▶ **Extract provided**
Evaluation is to science as wisdom is to knowledge

andrewjhawkins
Apr 12, 2024
7 min read

Updated: Apr 14, 2024

This morning, I assisted my son with his homework, he had to find a synonym of ‘wisdom’ from a set of focus words. The answer in the book was ‘knowledge’. That this was provided as the correct answer illustrates that while science is important it cannot set a standard for evaluation. Let me explain.

Evaluation is often considered a form of applied social science and less often associated with the study of wisdom or reasoned action. Recently, it was inferred that arguments I was making about the relationship between evaluation and science might benefit from a book titled What is science? by Alan Chalmers. I suspected the suggestion was along the lines of ‘Andrew, your view of science is narrow: what has been considered to be science has changed throughout history and there is much more to science than the testing of theories with experimental evidence’. While this was never my view. I obtained and read a copy of the book to learn Chalmer's views on the matter and see how they may apply to evaluation.

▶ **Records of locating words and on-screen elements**
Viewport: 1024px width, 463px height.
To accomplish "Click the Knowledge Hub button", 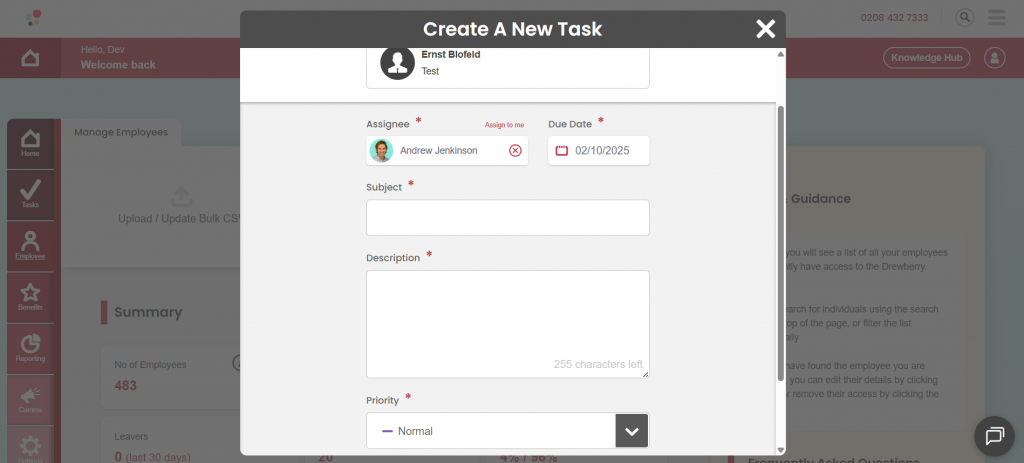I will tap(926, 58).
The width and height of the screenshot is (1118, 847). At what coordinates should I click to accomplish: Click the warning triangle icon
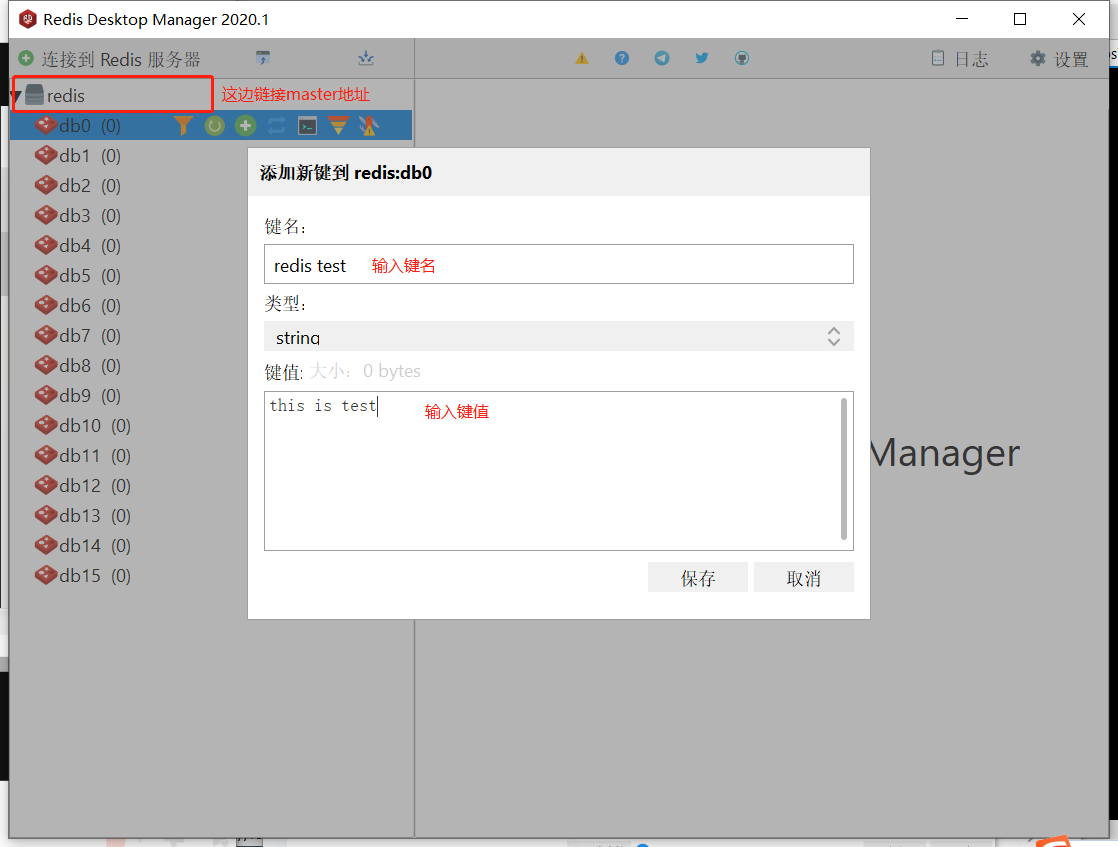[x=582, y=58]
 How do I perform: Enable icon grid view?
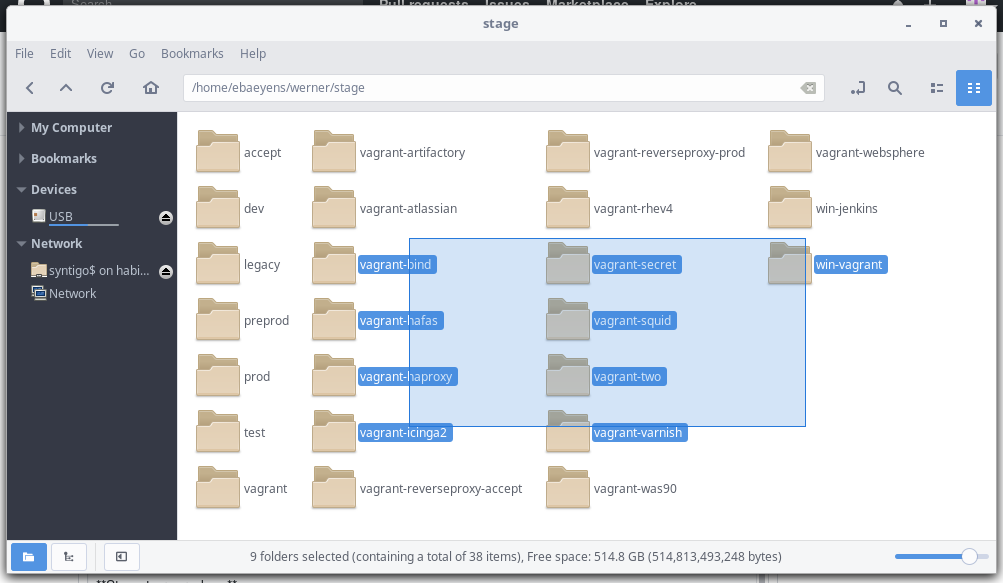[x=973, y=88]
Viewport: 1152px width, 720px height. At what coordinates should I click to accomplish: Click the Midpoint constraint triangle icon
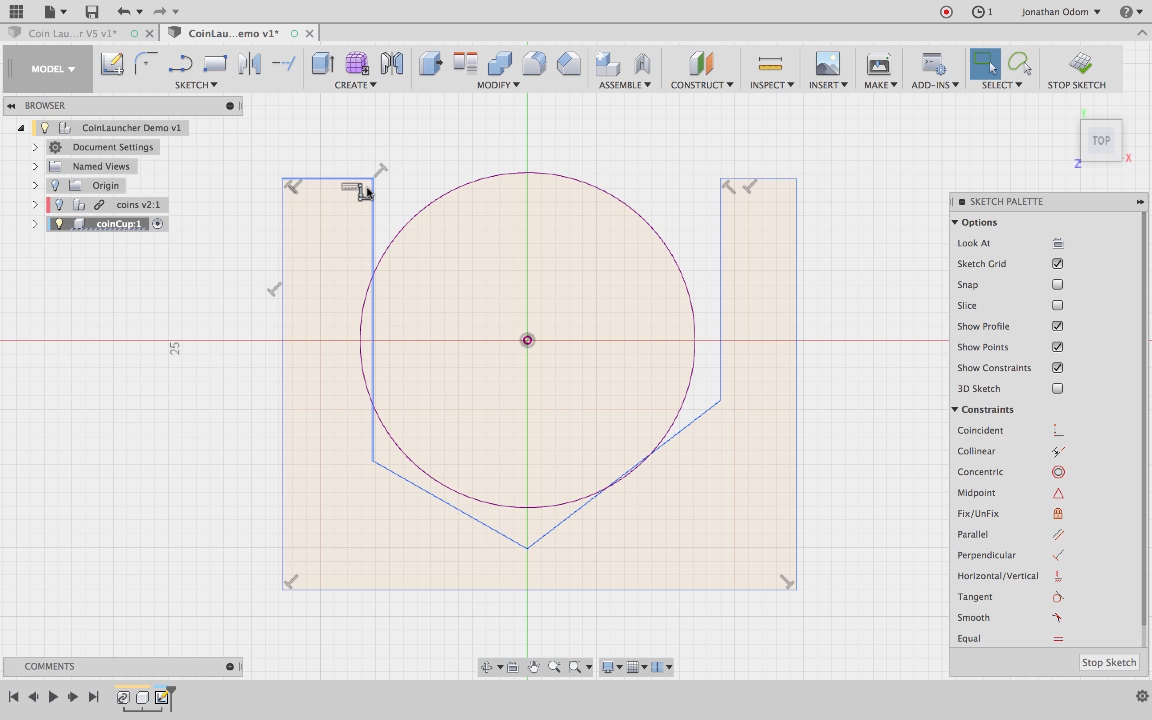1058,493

▶ **To-do list**
A - In the post about evaluation and science, what answer did the son's book give as a synonym of "wisdom"?
B - Could you swap "Midpoint" for "Endpoint" in the entries from the line with "How do I perform: Enable icon grid view?" up to and including the last line of the entries, keeping everything else the same and leaving out the pictures?
The post and the entries were taken from separate sources.

▶ **Task-by-task outputs**
A - Knowledge.

B -
 How do I perform: Enable icon grid view?
[x=973, y=88]
Viewport: 1152px width, 720px height. At what coordinates should I click to accomplish: Click the Endpoint constraint triangle icon
1058,493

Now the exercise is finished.